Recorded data
==*==

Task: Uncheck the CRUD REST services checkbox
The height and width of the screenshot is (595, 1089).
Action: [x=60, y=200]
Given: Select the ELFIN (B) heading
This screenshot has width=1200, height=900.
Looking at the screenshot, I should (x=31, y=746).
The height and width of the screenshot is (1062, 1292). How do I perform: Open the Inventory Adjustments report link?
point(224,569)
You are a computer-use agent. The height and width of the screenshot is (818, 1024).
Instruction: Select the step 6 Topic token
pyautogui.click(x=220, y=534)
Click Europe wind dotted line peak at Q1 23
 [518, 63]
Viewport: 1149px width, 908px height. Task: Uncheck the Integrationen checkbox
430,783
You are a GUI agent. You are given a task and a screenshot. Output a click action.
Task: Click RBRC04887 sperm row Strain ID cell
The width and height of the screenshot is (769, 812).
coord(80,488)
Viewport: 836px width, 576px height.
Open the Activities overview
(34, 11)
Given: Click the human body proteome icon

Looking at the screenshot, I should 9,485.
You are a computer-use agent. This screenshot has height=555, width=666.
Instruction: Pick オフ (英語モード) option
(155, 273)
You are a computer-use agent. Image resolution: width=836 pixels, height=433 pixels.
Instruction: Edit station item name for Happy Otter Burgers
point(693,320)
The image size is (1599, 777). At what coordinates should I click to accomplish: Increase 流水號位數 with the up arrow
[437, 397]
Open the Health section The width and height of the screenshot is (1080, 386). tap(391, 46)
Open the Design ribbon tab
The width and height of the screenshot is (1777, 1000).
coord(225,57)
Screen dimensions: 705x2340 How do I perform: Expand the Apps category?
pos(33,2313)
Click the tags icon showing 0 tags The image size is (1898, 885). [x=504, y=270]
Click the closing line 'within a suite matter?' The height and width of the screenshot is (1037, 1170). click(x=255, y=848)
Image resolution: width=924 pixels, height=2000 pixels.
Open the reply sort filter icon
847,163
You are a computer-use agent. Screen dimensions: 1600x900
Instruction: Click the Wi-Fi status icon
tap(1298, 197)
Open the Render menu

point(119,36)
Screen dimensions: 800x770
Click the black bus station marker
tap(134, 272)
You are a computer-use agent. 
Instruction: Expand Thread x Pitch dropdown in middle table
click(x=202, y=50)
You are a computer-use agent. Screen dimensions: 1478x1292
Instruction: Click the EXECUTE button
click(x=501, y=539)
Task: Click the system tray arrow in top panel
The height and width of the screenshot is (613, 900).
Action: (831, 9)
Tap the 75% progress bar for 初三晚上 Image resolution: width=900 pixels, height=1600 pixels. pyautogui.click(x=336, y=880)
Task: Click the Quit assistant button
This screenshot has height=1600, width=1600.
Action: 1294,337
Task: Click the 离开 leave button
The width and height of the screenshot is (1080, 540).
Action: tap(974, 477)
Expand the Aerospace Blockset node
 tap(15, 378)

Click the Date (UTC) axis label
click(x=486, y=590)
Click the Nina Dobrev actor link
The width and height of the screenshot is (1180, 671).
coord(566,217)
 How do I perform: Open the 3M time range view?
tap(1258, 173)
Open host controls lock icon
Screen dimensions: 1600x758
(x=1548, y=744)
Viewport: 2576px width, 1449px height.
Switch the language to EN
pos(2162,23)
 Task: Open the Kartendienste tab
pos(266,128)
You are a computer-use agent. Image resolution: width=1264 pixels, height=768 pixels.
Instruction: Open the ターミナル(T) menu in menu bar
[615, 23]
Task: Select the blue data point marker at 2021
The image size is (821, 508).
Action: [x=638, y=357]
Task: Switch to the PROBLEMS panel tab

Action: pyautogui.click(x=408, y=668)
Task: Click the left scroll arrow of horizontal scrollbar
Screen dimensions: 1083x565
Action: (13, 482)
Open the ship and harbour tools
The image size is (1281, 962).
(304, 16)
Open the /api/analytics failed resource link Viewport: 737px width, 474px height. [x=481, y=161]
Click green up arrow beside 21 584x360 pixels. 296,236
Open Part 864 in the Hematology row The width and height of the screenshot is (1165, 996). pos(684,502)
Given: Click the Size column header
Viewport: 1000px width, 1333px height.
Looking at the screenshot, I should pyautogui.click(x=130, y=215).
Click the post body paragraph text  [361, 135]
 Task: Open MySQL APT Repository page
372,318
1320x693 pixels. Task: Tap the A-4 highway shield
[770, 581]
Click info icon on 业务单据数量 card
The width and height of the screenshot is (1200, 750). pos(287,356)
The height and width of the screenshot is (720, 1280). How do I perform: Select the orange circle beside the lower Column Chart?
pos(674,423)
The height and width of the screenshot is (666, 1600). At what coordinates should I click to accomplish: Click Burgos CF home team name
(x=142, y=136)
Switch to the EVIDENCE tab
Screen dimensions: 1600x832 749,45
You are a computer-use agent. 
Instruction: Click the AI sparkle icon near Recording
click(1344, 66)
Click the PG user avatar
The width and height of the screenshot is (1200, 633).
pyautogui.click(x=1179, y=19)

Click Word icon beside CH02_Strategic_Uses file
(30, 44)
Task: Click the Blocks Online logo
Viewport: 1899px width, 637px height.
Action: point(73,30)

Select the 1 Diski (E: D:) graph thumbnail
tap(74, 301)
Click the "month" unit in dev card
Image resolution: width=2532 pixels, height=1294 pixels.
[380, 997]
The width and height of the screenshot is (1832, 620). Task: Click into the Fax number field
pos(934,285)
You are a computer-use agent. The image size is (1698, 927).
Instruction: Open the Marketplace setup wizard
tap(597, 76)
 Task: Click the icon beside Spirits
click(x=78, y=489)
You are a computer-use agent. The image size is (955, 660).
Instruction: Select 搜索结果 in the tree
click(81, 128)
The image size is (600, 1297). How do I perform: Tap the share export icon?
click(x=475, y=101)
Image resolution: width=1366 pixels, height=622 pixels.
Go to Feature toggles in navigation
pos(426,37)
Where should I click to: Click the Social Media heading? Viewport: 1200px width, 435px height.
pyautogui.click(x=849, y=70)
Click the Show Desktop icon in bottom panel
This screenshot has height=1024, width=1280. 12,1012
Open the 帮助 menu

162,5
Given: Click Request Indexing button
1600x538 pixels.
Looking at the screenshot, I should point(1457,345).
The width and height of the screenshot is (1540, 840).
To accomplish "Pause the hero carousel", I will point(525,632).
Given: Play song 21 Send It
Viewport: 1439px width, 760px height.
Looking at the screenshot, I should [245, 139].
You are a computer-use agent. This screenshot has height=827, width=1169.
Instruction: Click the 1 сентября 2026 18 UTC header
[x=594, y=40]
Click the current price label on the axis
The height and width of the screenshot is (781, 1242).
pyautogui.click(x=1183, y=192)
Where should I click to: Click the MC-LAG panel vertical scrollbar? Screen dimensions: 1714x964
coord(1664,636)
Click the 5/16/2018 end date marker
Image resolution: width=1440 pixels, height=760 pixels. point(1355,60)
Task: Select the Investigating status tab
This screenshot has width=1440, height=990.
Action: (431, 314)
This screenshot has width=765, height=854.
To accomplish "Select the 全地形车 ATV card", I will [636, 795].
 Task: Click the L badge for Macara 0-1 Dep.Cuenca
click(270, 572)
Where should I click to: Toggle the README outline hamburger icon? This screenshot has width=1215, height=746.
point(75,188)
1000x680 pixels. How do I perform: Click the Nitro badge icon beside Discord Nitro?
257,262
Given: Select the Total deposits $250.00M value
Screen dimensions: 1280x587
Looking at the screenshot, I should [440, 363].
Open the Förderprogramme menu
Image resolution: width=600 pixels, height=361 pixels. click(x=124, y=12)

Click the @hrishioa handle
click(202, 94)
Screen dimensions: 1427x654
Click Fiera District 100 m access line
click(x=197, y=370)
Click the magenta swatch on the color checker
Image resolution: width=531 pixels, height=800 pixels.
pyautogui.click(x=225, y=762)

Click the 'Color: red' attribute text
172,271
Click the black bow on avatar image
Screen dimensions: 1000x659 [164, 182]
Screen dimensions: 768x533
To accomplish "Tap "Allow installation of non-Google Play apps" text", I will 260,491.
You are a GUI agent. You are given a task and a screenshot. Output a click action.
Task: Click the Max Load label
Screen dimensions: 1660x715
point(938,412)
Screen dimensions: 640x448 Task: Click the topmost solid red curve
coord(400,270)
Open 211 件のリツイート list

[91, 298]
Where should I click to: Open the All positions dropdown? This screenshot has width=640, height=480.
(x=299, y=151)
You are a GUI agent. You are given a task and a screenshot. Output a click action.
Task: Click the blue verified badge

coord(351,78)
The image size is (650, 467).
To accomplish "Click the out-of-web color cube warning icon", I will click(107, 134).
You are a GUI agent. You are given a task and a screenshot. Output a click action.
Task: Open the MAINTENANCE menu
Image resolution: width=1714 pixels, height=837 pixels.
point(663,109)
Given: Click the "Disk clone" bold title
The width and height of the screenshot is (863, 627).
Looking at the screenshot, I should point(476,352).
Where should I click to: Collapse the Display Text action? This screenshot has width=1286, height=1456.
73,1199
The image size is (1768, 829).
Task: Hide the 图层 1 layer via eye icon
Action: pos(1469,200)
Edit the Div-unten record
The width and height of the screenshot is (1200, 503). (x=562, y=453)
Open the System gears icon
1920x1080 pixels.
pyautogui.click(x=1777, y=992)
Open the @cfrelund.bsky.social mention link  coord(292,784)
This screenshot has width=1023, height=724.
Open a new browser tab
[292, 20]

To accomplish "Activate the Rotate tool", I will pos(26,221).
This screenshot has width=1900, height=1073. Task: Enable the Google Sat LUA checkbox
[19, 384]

==*==

__Work to complete__
Lines holding the string "will" must be copied out of the entries above.

__Solution for this problem__
To accomplish "Pause the hero carousel", I will point(525,632).
To accomplish "Select the 全地形车 ATV card", I will [636, 795].
To accomplish "Tap "Allow installation of non-Google Play apps" text", I will 260,491.
To accomplish "Click the out-of-web color cube warning icon", I will click(107, 134).
To accomplish "Activate the Rotate tool", I will pos(26,221).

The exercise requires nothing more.